Most shortsighted of all is the strategic miscalculation underlying this approach. Politicians deploying anti-Muslim rhetoric operate within an increasingly diverse America where demographic realities contradict their fear-based narratives. Texas itself—with non-Hispanic whites comprising less than 40 percent of its population—exemplifies the nation’s multicultural trajectory. By institutionalizing discrimination against one minority group today, political actors establish precedents that can be weaponized against others tomorrow. The same legal mechanisms used to target Muslim communities could readily be redirected against Jewish, Sikh, Hindu, or other religious minorities when political expediency demands. Furthermore, the alienation of Muslim Americans—who participate actively in civic life and vote at significant rates—represents not merely a moral failure but a strategic blunder that cedes electoral ground while poisoning the well of democratic discourse for future generations.
The corrosion of American politics through expedient bigotry ultimately damages the nation’s global standing and self-conception.
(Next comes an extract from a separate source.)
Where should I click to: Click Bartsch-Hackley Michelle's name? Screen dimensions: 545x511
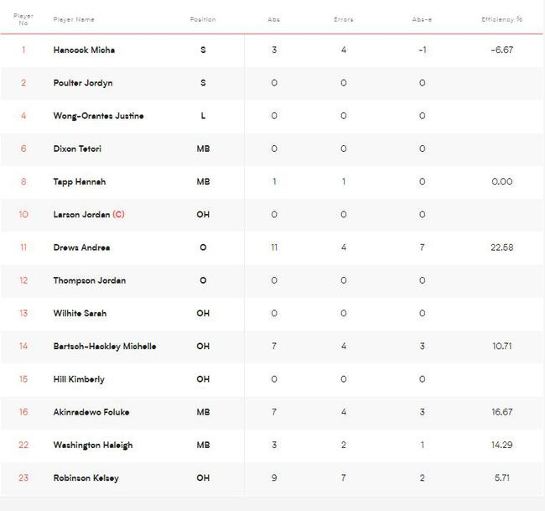click(x=104, y=347)
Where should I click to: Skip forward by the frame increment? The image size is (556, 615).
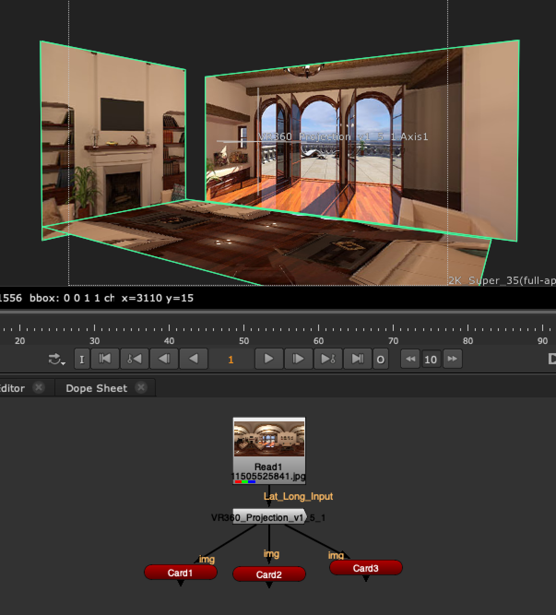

When the world’s oldest continuous democracy enacts laws singling out a religious minority for special scrutiny based on theological misconceptions about “Sharia law”—a term encompassing diverse interpretations of Islamic jurisprudence, not a monolithic legal code imposed on non-Muslims—it undermines its moral authority to advocate for religious freedom abroad. It betrays foundational American principles enshrined in the First Amendment’s dual protections of free exercise and against establishment of religion. Most tragically, it teaches young Americans that political success requires the denigration of neighbors, that patriotism necessitates suspicion of the religiously different, and that democratic participation rewards the amplification of fear over the cultivation of understanding.
The path forward requires recognizing that primary elections must not become laboratories for normalizing hatred. Political parties bear responsibility for establishing norms that reject dehumanizing rhetoric. Media institutions must contextualize inflammatory claims rather than amplifying them as spectacle. Voters must demand accountability from candidates who trade in bigotry for votes. And civil society must remain vigilant in defending constitutional principles when political expediency threatens to erode them.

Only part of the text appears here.